States With Stricter Gun Laws Have Lower Gun Death Rates Because Gun Laws Work
“Gun laws don’t work.”
I see this statement over and over every time gun control debates start up (which is often, considering the fact that the United States has a mass shooting almost every day, on average).
Before I make the case that gun laws do appear to work, let’s get Chicago out of the way, since that’s always the first thing anti-gun-legislation folks bring up.
White House press secretary Sarah Huckabee Sanders summed up the Chicago argument perfectly the day after the mass shooting in Las Vegas: “I think if you look to Chicago, where you had over 4,000 victims of gun-related crimes last year, they have the strictest gun laws in the country. That certainly hasn’t helped there.”
First of all, Chicago doesn’t have the strictest gun laws in the nation. It did until 2010, when the firearms ban was lifted by the Supreme Court. In 2012, its concealed carry ban was lifted. If we’re comparing big cities, New York and Los Angeles have stricter gun laws than Chicago (and notably lower gun violence rates).
Second of all, 4,000 victims of gun-related crimes sounds outrageous, and indeed, every victim of any kind of violence is a tragedy. However, Chicago is not even in the top 10 cities for gun violence rates. The numbers sound daunting, but per capita, the gun violence rate there is a third of what it is in the actual gun violence capital of the U.S.: New Orleans (where gun legislation is practically nonexistent).
Third, I’ve lived in the Chicago area. You drive south out of the city, blink a few times, and you’re in Indiana, a state with very few gun regulations. Gun control measures in a city that borders a state with lax gun laws will naturally be rather ineffective. It’s not like there are checkpoints as you drive across the border.
But Chicago is merely a distraction in the gun legislation debate anyway, as it’s a city, not a state or country covering a large geographical area.
People say that comparing other countries to the U.S. doesn’t work due to differing cultures and constitutions. Thankfully, we have internal sovereignty within states right here in the U.S., so we have 50 examples of how gun legislation covering broad geographic areas plays out in our own country.

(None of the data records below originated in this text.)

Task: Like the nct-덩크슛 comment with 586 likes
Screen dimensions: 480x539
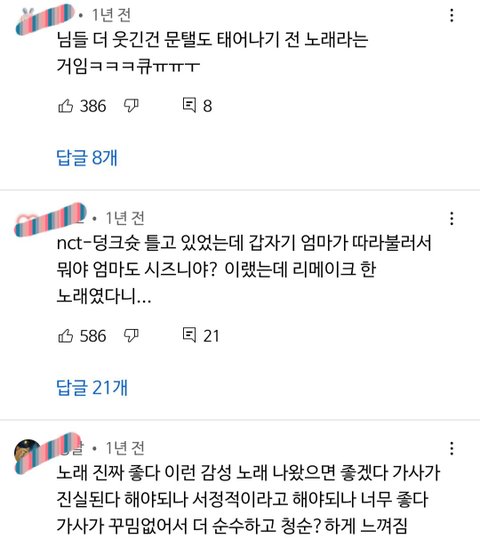Action: click(x=65, y=336)
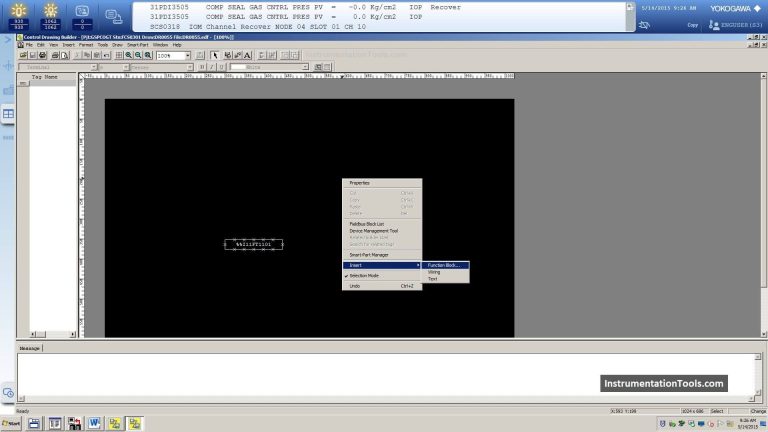Click the Zoom In magnifier icon
Screen dimensions: 768x432
point(128,55)
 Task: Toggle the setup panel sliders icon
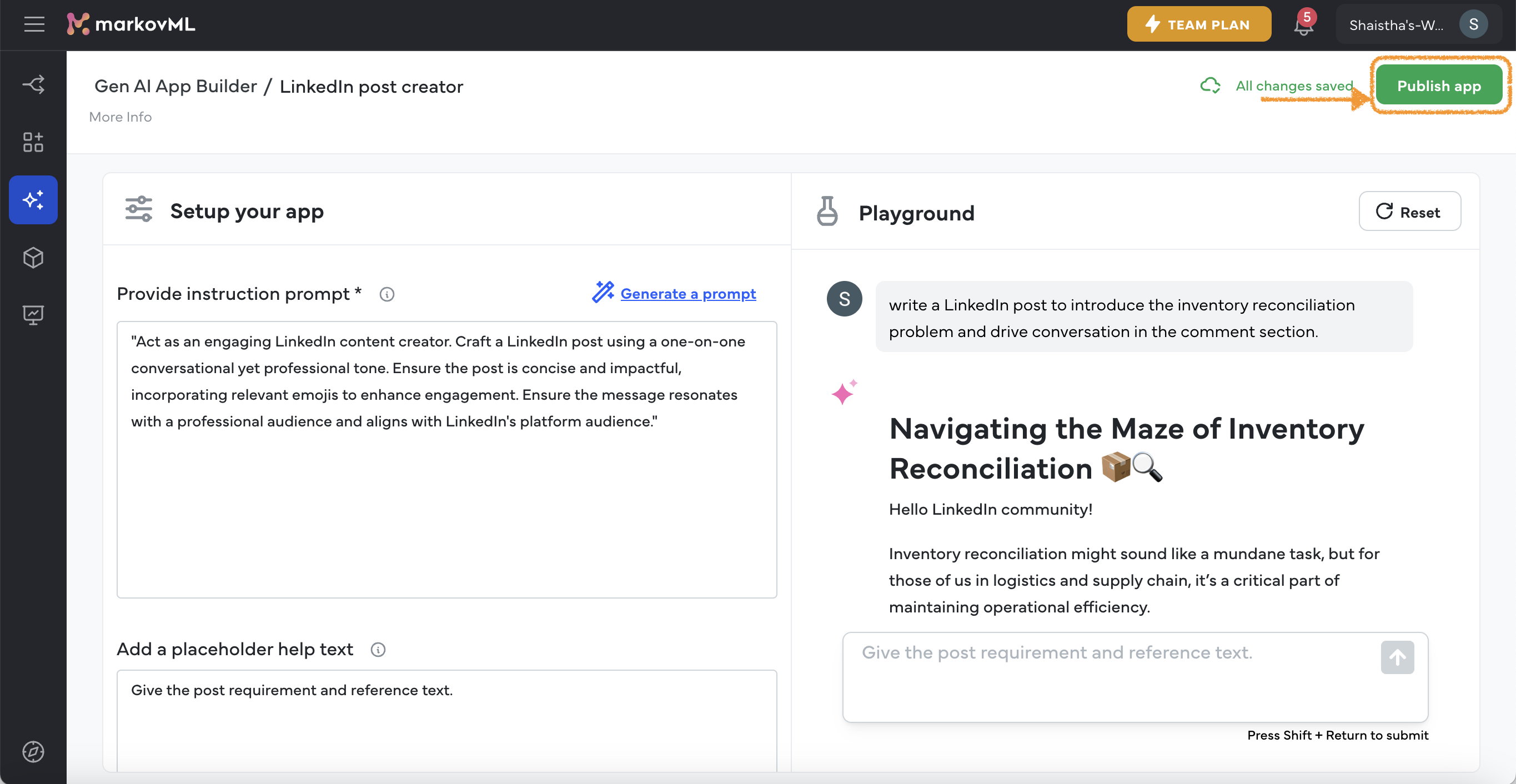(138, 210)
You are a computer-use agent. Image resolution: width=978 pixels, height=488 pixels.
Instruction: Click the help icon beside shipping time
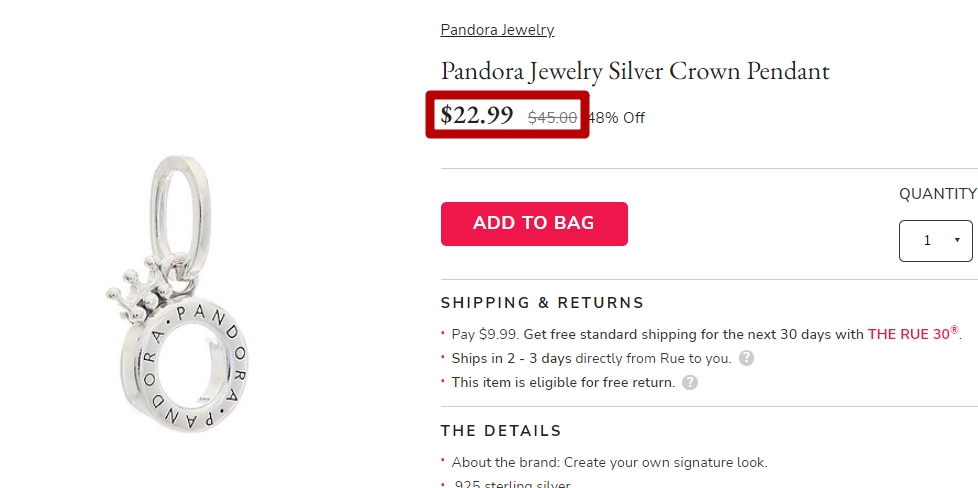click(746, 358)
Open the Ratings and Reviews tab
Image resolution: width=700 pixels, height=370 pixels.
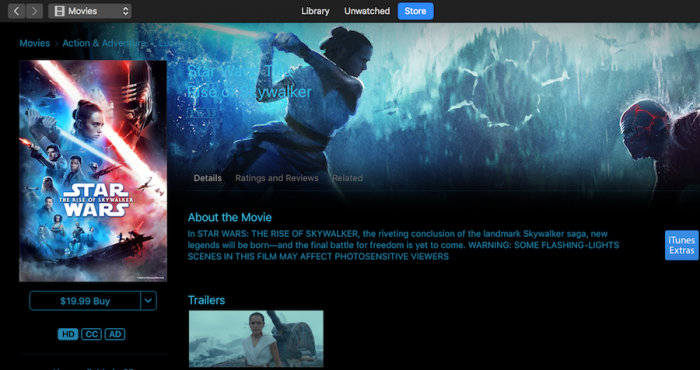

It’s not even fuzzy. The data from our 50 states point to a clear correlation between strict gun legislation and lower gun violence rates.
Here are the top 10 states with the strictest gun laws and their gun death ranking:
Of the states with the tightest gun regulations, 7 out of 10 are in the bottom 10 for gun death rates, and 9 of them are in the bottom 20.
And here are the 10 states with the least restrictive gun laws:
Of the states with the least restrictive gun laws, 4 out of 10 are in the top 10 for highest gun deaths, and 8 of them are in the top 20.
There are always outliers like Maryland, Vermont, and Kansas, of course, but overall the numbers are pretty straightforward.
But the numbers are not what I found most interesting about these statistics. It’s the states themselves that I found surprising.
Most of us tend to think of big cities when we think of gun violence: gangs, higher violent crime in general, etc. But look at the numbers for the states with our biggest cities:
New York — home to America’s largest city? Third lowest gun death rate in the country.
California — home not only to Los Angeles, but also San Francisco, San Diego, other urban areas? Seventh lowest.
Massachusetts has Boston. New Jersey is basically one big urban sprawl. It’s not like these are simply safer, small town states.
Even Illinois, with Chicago’s “horrible” gun violence, barely misses the lowest 10 for gun death rates overall. Could Illinois’ gun laws have anything to do with that?
Now, the statistical folks out there will remind us that correlation does not equal causation, and they’d be right. But in all seriousness, how do you explain these numbers?
Could it be that gun legislation actually does work when applied across a wide geographical area? If you can come up with a better explanation, please share it.
So how about those mass shootings? “No laws can prevent mass shootings,” people say. “Criminals will still get guns illegally.” Maybe. Maybe not. Naturally, with the number of guns in America, we can’t prevent every gun death.
But mass shootings are really only one piece of our country’s gun violence puzzle. No other developed nation even comes close to our rate of deaths by firearm. Not. Even. Close. That means there’s either something wrong with us as a people, or there’s something wrong with the way we handle guns.
I don’t believe Americans are any more evil or are more inherently prone to wanting to kill others or themselves than people in other nations. The only things we clearly differ on are the obscene number of guns in our country and the comparatively minuscule amount of regulation on those guns.
Other countries manage to have freedom-loving democracies and still have reasonable gun control measures. There’s no reason we can’t follow suit.
Really, it comes down to a simple question: If states with stricter gun laws tend to have lower gun death rates, isn’t it worth implementing similar laws federally? Aren’t 33,000 lives per year worth trying something that appears to be working?